→ Task item
Please output the section of the listing below that opens with the line containing "Click the red oversold" and closes with the line containing "The image size is (665, 306).", exactly and with nothing else.

→ Input data
○ ○ ○
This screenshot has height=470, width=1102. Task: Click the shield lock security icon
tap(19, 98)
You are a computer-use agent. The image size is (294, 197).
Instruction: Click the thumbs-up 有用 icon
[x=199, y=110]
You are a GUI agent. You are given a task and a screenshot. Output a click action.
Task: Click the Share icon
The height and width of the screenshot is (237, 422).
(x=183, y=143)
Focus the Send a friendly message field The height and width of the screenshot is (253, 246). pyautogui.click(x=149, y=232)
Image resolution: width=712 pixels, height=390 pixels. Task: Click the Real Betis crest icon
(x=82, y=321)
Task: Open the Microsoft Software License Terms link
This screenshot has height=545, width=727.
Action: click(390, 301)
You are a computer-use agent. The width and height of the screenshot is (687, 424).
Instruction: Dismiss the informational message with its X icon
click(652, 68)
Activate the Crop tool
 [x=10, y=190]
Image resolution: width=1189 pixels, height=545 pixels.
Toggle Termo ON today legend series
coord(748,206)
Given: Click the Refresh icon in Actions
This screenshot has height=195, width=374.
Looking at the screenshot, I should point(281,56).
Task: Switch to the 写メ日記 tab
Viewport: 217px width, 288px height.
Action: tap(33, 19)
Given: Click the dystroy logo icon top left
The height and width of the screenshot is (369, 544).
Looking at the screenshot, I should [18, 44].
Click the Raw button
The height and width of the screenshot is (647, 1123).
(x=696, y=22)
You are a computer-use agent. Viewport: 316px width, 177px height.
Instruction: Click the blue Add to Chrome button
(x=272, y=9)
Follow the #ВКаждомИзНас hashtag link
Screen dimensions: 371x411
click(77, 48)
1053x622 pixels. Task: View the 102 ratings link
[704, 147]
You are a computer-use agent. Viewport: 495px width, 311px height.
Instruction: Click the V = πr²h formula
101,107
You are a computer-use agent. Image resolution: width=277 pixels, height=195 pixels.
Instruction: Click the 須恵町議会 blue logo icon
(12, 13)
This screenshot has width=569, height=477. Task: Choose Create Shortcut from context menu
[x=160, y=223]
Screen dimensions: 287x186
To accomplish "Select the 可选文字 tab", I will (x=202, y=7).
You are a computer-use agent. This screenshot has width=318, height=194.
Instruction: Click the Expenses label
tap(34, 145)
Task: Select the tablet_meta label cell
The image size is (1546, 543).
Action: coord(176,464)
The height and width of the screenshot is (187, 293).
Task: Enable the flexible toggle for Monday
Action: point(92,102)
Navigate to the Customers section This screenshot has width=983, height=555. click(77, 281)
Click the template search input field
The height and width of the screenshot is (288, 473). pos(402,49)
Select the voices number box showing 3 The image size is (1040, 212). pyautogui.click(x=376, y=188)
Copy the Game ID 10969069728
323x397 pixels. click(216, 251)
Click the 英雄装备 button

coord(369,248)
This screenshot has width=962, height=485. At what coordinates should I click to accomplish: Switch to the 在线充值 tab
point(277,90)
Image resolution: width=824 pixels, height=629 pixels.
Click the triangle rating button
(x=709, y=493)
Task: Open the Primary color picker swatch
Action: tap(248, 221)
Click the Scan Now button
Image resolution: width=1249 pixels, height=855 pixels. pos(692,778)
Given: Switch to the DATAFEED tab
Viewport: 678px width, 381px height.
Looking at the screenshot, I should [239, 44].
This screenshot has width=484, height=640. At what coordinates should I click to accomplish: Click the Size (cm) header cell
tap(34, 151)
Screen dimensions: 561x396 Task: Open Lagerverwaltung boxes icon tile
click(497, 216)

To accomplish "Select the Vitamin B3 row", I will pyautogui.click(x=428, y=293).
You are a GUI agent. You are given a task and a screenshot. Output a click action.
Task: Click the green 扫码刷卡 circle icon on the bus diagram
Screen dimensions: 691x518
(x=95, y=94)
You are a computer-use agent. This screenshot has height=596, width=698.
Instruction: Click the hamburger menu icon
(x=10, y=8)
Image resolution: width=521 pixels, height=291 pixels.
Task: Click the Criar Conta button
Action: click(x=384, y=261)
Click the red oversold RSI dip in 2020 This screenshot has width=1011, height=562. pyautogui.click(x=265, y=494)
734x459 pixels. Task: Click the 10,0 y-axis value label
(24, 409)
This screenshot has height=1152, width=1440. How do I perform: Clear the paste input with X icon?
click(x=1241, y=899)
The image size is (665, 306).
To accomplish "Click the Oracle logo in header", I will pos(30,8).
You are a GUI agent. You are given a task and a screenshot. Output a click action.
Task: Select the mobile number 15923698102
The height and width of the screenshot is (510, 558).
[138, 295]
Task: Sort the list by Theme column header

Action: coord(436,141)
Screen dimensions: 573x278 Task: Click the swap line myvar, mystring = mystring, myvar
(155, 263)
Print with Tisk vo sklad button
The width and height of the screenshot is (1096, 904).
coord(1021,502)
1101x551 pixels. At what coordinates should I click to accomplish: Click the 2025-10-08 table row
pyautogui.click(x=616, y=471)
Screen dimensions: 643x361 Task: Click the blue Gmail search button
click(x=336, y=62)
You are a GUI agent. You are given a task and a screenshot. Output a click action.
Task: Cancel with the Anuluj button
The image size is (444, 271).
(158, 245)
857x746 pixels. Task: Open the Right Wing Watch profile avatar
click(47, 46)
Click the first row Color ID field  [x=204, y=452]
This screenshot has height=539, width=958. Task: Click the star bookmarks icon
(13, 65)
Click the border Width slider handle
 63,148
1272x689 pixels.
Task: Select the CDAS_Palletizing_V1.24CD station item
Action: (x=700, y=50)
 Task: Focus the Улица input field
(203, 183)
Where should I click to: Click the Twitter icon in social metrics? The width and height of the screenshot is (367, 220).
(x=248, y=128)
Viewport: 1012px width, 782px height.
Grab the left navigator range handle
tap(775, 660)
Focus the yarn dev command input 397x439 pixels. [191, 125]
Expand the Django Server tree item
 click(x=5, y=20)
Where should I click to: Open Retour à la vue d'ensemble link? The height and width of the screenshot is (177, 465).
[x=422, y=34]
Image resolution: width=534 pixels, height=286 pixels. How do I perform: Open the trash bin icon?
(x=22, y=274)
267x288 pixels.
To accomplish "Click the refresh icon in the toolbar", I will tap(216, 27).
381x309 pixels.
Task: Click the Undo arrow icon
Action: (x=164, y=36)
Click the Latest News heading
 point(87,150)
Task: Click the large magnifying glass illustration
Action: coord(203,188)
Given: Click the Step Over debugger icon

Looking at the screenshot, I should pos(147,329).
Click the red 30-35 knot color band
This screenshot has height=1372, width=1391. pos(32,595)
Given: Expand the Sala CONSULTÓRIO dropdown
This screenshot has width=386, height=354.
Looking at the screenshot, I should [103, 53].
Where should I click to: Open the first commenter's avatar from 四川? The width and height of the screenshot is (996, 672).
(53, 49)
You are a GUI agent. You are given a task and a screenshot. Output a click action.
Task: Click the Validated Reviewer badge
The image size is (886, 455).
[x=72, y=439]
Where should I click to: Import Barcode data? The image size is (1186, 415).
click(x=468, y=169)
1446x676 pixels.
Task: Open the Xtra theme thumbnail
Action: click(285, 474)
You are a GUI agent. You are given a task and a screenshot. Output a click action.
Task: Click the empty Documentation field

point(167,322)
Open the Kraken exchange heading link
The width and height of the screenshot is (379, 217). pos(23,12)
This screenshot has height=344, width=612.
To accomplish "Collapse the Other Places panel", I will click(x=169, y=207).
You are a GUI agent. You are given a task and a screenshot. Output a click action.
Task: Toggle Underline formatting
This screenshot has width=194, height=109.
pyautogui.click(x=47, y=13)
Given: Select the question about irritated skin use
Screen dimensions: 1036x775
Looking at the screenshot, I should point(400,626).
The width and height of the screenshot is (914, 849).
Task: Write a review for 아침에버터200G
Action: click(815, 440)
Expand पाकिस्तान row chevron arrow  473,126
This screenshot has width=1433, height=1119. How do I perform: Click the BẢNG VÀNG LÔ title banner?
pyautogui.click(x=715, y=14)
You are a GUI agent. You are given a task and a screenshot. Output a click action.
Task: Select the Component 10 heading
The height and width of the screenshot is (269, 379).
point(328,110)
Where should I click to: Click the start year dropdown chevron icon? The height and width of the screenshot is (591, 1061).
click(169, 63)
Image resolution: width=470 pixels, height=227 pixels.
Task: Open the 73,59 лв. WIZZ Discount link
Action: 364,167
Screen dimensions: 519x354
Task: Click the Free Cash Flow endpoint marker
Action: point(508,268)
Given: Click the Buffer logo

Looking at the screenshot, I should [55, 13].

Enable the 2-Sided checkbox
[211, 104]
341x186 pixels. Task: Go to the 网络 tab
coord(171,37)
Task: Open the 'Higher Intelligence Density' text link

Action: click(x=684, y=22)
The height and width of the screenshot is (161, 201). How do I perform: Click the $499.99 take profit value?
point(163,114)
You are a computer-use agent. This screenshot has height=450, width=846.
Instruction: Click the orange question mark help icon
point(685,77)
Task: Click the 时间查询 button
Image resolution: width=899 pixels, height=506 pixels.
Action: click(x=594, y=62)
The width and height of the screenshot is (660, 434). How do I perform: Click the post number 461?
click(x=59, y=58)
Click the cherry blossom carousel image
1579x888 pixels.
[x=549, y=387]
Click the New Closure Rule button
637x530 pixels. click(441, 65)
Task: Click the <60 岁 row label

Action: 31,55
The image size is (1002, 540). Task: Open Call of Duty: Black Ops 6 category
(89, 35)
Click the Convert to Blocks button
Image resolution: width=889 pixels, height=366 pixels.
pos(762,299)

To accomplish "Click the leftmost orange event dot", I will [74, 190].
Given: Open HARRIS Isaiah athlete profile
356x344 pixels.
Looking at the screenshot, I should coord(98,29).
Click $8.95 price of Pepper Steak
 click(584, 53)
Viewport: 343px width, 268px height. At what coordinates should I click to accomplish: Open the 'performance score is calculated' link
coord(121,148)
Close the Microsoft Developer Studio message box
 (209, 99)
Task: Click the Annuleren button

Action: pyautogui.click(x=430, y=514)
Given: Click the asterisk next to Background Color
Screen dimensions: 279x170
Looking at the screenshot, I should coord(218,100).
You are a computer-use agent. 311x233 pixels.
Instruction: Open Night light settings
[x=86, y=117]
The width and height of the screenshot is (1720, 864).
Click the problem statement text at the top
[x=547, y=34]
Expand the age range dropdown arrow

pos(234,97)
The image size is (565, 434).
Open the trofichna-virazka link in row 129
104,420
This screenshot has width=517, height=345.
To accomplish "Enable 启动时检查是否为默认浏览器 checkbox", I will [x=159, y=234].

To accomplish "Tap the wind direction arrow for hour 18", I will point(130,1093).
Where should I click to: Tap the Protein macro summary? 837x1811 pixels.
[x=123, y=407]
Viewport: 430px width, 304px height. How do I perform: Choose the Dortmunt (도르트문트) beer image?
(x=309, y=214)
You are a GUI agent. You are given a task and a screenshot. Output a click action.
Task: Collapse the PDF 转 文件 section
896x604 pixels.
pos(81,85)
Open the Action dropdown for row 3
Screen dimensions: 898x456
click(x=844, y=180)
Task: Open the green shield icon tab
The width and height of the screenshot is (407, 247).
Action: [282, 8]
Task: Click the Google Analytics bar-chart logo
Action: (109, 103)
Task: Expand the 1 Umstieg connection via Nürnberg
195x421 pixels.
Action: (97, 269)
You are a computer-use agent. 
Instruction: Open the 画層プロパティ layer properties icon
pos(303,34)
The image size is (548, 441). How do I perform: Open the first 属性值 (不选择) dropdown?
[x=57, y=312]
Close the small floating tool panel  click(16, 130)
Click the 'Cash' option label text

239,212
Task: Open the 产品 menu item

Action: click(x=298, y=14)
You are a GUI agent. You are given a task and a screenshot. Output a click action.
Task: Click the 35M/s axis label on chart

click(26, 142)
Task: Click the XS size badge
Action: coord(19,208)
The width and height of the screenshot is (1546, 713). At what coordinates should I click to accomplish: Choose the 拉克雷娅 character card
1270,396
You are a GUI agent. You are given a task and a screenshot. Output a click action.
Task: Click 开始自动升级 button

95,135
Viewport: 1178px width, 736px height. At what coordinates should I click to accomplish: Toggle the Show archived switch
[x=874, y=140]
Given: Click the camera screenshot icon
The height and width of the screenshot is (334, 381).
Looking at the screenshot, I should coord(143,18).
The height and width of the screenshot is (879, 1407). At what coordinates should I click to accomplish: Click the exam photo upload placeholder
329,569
○ ○ ○
→ Result
Click the red oversold RSI dip in 2020 This screenshot has width=1011, height=562. pyautogui.click(x=265, y=494)
734x459 pixels. Task: Click the 10,0 y-axis value label
(24, 409)
This screenshot has height=1152, width=1440. How do I perform: Clear the paste input with X icon?
click(x=1241, y=899)
The image size is (665, 306).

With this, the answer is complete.